TRECHO SELECIONADO:
Mudança de paradigma na Palestina – Parte 4

Thierry Meyssan (Rede Voltaire) – 31 de outubro de 2023 – [Gentilmente revisado e enviado por ZT]

A manutenção do domínio ocidental sobrepõe-se agora à vida dos Palestinos

Estamos assistindo, impotentes, ao massacre da população de Gaza. Já são 8.000 mortos! As potências ocidentais abandonaram os civis à própria sorte. Tudo o que lhes interessa agora é manter seu domínio sobre o mundo. O que está em jogo em Gaza não é mais a questão palestina, mas a ordem internacional. Após a derrota da OTAN na Ucrânia, a derrota de Israel em Gaza marcaria o fim de um mundo.
Nunca, nos últimos três quartos de século, estivemos tão perto de um confronto geral.

Em 25 de Outubro, o Presidente russo, Vladimir Putin, presidiu a um grande exercício de guerra nuclear desde o seu bunker.

O massacre

A Força Aérea Israelense continua a bombardear a cidade de Gaza em retaliação pelo ataque da Resistência palestina unida (salvo a Fatah) de 7 de Outubro. As bombas caem sobre toda a cidade matando os habitantes aos milhares. Segundo uma sondagem [1] realizada em Junho de 2022 pelo Palestinian Center for Policy and Survey Research, apenas 34% dos Palestinos votariam pelo Hamas contra 31% pela Fatah se tivessem lugar eleições legislativas. Quase dois terços das vítimas dos bombardeios israelenses são pois hostis ao Hamas. Em simultâneo, são 71% a apoiar a luta armada contra a ocupação israelense. Deste ponto de vista, há 56% a preferir Ismail Haniyeh (Hamas) a Mahmud Abbas (Fatah).

Portanto, Israel não pode pretender que desta maneira visa erradicar o Hamas, mas sim eliminar a população de Gaza que lhe resiste.

A expulsão dos habitantes de Gaza

Três quartos do Exército israelense continuam estacionados em frente do Muro de Separação, esperando a ordem de o atravessar para acabar com os sobreviventes dos bombardeios. Oficialmente, os Estados Unidos esperam evitar um genocídio incitando Israel à moderação. Na realidade, Washington sabe que esta operação não era inicialmente dirigida contra o Hamas, mas visava resolver a questão palestina expulsando toda a sua população. Assim, o Departamento de Estado propôs ao Egito anular toda a sua dívida externa (135 mil milhões de dólares) se ele abrigasse e naturalizasse os 2,2 milhões de Gazenses.

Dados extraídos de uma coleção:

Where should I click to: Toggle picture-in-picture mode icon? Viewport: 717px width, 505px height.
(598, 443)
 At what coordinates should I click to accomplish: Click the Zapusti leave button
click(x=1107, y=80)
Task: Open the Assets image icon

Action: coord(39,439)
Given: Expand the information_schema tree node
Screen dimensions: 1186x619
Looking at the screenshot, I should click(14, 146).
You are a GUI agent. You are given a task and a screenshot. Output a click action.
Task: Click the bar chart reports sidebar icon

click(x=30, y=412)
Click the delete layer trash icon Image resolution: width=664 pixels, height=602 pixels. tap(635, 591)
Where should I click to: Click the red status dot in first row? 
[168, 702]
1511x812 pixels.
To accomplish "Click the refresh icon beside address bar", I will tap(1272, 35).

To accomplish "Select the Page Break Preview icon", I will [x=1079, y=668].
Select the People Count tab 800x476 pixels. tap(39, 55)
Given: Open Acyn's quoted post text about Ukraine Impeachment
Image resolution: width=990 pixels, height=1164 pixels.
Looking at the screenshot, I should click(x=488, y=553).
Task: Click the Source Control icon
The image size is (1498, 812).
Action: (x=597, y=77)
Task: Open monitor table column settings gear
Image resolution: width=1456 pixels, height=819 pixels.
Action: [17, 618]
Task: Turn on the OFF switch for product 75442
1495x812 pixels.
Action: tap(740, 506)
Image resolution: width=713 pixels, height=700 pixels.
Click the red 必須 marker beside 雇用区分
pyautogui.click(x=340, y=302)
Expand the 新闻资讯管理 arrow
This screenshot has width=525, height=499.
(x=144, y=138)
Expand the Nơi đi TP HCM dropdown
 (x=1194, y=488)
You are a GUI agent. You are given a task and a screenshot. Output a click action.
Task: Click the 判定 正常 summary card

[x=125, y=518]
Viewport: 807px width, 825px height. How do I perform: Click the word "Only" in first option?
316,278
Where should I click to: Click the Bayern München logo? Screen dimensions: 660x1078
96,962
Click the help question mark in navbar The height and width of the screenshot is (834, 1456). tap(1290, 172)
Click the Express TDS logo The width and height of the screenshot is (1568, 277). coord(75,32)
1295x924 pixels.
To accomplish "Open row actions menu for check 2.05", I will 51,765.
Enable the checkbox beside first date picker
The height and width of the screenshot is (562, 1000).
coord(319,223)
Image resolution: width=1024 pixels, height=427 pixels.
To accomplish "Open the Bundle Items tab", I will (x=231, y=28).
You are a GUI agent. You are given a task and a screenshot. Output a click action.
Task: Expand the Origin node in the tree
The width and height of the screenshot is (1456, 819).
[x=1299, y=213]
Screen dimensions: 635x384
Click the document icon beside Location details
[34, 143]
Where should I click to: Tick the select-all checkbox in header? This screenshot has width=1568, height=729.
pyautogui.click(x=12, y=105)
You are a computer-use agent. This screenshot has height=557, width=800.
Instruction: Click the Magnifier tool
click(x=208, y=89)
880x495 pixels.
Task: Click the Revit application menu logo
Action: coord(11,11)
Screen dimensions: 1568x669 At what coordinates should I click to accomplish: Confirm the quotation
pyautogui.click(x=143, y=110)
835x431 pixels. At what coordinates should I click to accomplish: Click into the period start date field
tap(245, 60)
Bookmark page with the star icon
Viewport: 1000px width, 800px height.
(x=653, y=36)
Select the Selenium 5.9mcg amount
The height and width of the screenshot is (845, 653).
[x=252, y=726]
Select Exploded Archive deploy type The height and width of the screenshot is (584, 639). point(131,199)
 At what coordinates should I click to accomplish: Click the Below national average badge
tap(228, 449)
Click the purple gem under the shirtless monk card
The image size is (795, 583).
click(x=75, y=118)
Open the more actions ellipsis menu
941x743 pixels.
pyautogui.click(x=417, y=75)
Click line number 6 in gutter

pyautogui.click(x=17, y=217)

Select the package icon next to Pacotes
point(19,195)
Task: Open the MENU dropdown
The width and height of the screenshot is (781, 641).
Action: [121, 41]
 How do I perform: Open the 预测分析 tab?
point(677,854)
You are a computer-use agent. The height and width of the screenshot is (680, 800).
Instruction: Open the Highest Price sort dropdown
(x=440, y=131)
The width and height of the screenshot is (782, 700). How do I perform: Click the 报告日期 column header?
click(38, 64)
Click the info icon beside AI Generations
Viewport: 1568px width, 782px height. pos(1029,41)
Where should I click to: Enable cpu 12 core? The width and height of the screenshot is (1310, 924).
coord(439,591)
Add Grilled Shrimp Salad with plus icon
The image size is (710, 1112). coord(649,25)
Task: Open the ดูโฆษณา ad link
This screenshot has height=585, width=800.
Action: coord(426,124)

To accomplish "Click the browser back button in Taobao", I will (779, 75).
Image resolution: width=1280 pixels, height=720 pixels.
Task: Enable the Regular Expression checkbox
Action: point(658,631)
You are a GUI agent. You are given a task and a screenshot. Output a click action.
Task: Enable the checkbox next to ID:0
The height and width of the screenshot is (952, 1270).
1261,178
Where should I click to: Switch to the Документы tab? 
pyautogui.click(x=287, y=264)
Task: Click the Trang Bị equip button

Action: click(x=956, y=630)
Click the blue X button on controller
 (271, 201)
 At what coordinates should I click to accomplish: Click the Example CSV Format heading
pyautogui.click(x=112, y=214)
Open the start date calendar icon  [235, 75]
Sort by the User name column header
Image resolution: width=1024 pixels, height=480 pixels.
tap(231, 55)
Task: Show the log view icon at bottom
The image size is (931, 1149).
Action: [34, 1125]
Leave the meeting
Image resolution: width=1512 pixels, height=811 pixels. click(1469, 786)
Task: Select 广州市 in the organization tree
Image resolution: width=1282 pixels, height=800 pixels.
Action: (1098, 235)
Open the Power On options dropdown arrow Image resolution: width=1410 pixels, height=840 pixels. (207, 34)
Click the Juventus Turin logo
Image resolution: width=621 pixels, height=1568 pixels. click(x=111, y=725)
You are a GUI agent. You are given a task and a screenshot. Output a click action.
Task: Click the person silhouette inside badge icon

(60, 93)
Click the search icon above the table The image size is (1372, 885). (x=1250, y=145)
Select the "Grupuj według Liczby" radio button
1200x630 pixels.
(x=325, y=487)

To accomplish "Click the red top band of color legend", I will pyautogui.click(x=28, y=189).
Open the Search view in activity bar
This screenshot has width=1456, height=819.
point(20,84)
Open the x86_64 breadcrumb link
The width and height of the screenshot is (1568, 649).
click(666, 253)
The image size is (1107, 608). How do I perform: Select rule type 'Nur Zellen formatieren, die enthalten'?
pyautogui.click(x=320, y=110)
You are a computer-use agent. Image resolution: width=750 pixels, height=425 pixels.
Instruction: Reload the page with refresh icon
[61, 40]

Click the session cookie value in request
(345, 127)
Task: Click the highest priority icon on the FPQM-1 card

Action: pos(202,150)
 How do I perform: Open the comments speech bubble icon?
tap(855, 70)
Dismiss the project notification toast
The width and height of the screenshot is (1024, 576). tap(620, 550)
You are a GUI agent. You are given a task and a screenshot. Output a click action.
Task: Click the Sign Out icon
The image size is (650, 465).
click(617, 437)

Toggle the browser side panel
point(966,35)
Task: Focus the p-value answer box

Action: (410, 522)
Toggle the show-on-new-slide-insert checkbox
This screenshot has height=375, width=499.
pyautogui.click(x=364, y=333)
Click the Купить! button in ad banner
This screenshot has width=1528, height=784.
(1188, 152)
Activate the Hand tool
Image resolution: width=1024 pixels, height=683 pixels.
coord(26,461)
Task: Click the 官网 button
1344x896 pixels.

PROBLEMA 1:
Reproduza fielmente as linhas de dados, começando pela que contém "You are a computer-use agent. Image" e terminando na última linha de dados, com ambas incluídas.
PROBLEMA 2:
Escreva a continuação do artigo sobre Gaza a partir do ponto em que ele termina.
O artigo e as linhas de dados vêm de fontes distintas.

RESPOSTA FINAL 1:
You are a computer-use agent. Image resolution: width=750 pixels, height=425 pixels.
Instruction: Reload the page with refresh icon
[61, 40]

Click the session cookie value in request
(345, 127)
Task: Click the highest priority icon on the FPQM-1 card

Action: pos(202,150)
 How do I perform: Open the comments speech bubble icon?
tap(855, 70)
Dismiss the project notification toast
The width and height of the screenshot is (1024, 576). tap(620, 550)
You are a GUI agent. You are given a task and a screenshot. Output a click action.
Task: Click the Sign Out icon
The image size is (650, 465).
click(617, 437)

Toggle the browser side panel
point(966,35)
Task: Focus the p-value answer box

Action: (410, 522)
Toggle the show-on-new-slide-insert checkbox
This screenshot has height=375, width=499.
pyautogui.click(x=364, y=333)
Click the Купить! button in ad banner
This screenshot has width=1528, height=784.
(1188, 152)
Activate the Hand tool
Image resolution: width=1024 pixels, height=683 pixels.
coord(26,461)
Task: Click the 官网 button
1344x896 pixels.

RESPOSTA FINAL 2:
De momento, o Marechal Al-Sissi recusa. O Cairo atém-se à Resolução da Liga Árabe que, após a Guerra dos Seis Dias, afirmou que deslocar os Palestinos e naturalizá-los não era nada mais do que uma manobra, falsamente compassiva, para liquidar a causa palestina.

Leia: “A Nota do Ministério de Inteligência Israelense recomendando a expulsão da população de Gaza para o Egito, Rede Voltaire, 1 de Novembro de 2023.

Durante a sua audição pelo Knesset, o General Yitzhak Brik traçou um balanço catastrófico das capacidades do Exército israelense.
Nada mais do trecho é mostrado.